Just as when I read sports books, I’m gobsmacked at how many stats are collated here. Yes, the man is a super pro and he’s got stacks of notes to refer to and so this book has been put together with the same detail as when he is curating his radio shows. Having said that, he remembers all of his former wives and the number of children he has when I lost count somewhere in the middle!
Not being an early watcher of the Old Grey Whistle Test (it was so uncool), I had no idea of his journalistic/writing background. I only started watching OGWT when my music writer heroes David Hepworth and Mark Ellen made it cool.Did you know why it was called OGWT? Because back in the day at the Brill building, if the older people working around the building were able to whistle a tune after having it presented to them by the in-house songwriters, it was deemed a hit. Brilliant!
From the early days, Bob Harris decided he wanted to work in radio and he took steps to get into the music industry to eventually land on Radio One. He'd worked on local radio before and since, after the famous culling of ‘older’ presenters at Radio One.
An early highlight was interviewing his radio hero John Peel while at Radio London and presenting another show called Top Gear - a music show on Sunday nights. Remarkably, he turned up to compare gigs and do TV shows with Marc Bolan as he had it written into his contracts that he will plug him at every opportunity way back in 1967. However, many other acts feature as he has worked with everyone from Elton John to David Bowie plus the hundreds of country artists he's championed in more recent years.He also worked on the first edition of Time Out in 1968 with the founder a Tony Elliott. (I resonated with this as I worked on the first issue of The Big Issue - not many people know that either).
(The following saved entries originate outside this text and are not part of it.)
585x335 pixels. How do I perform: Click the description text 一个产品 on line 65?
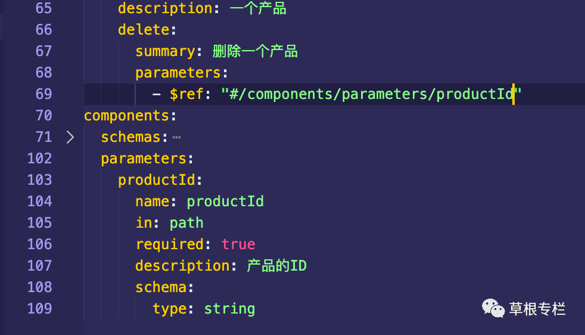point(258,8)
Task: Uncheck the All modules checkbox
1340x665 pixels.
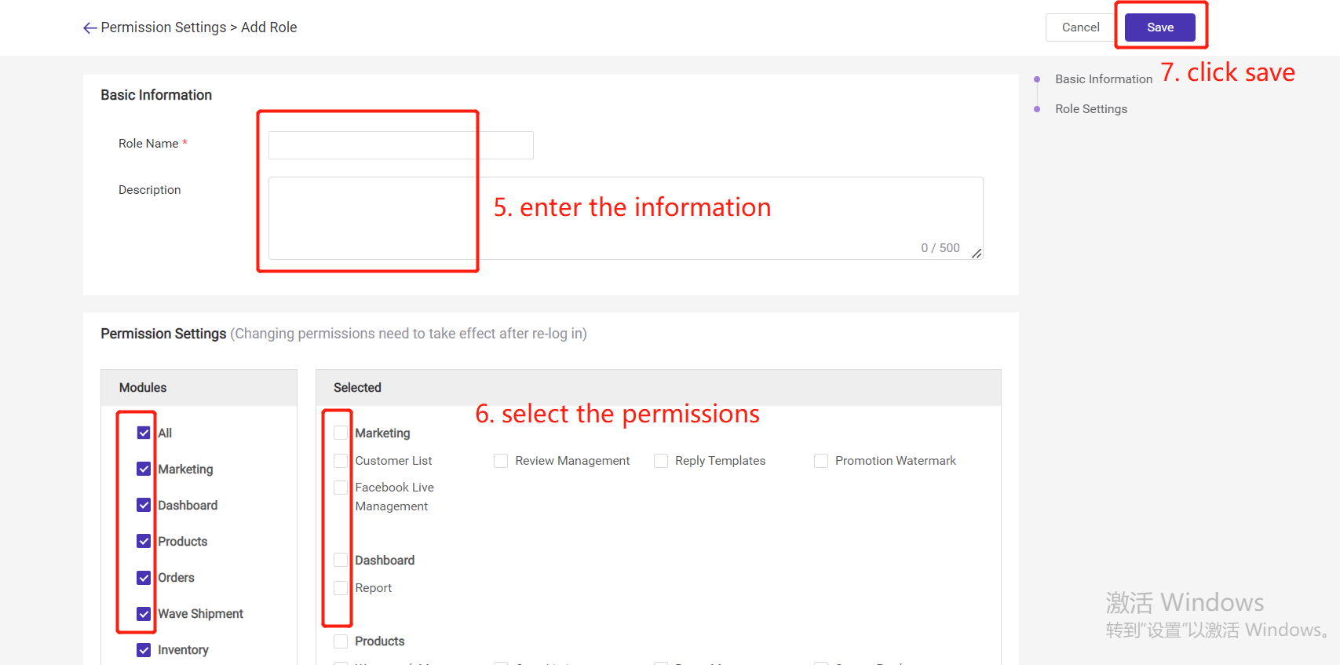Action: click(144, 433)
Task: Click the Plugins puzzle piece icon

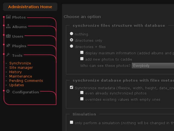Action: pyautogui.click(x=8, y=46)
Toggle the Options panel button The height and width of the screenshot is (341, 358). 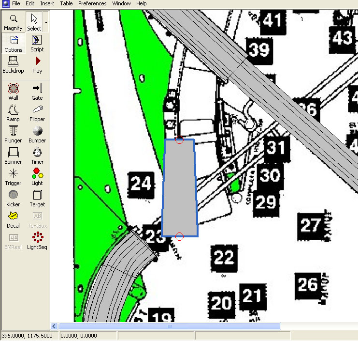click(x=13, y=44)
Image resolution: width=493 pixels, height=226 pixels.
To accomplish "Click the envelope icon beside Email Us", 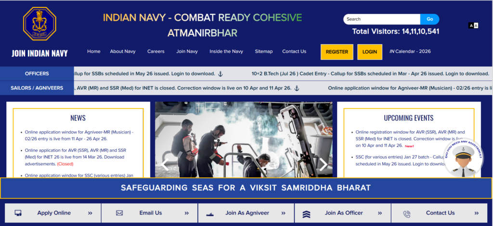I will [x=119, y=213].
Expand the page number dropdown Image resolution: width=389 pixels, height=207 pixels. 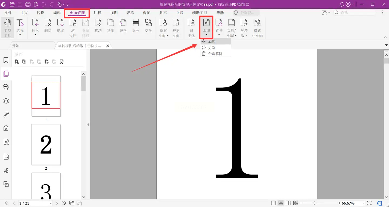click(51, 203)
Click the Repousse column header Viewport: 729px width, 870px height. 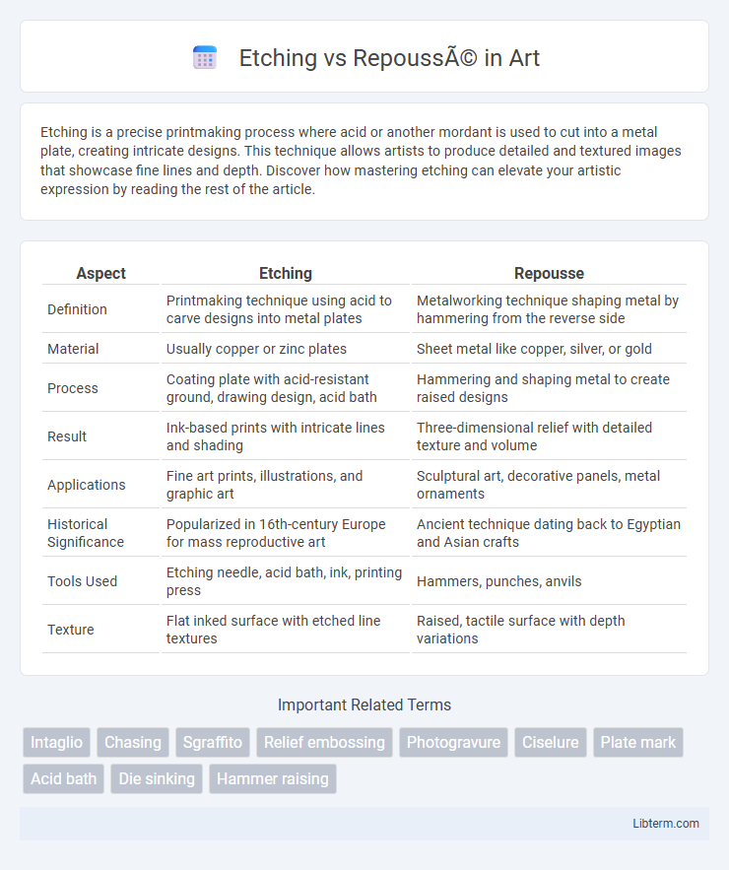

His cancer diagnosis and subsequent recovery, in part, by sheer determination is included. I love that he got motivated to get better after being inspired to make rocky road cakes for his family while watching daytime TV. He's been an active fundraiser and ambassador for Cancer Research putting on gigs with the help of mates like Robert Plant, who wrote the forward for this book.Finally,
I’m pretty sure the words ‘friend’ and ‘friendship’ are the ones who pop up most in this autobiography. Testimony to how Bob Harris has done so much more than I knew about and definitely more than most people would do in several lifetimes.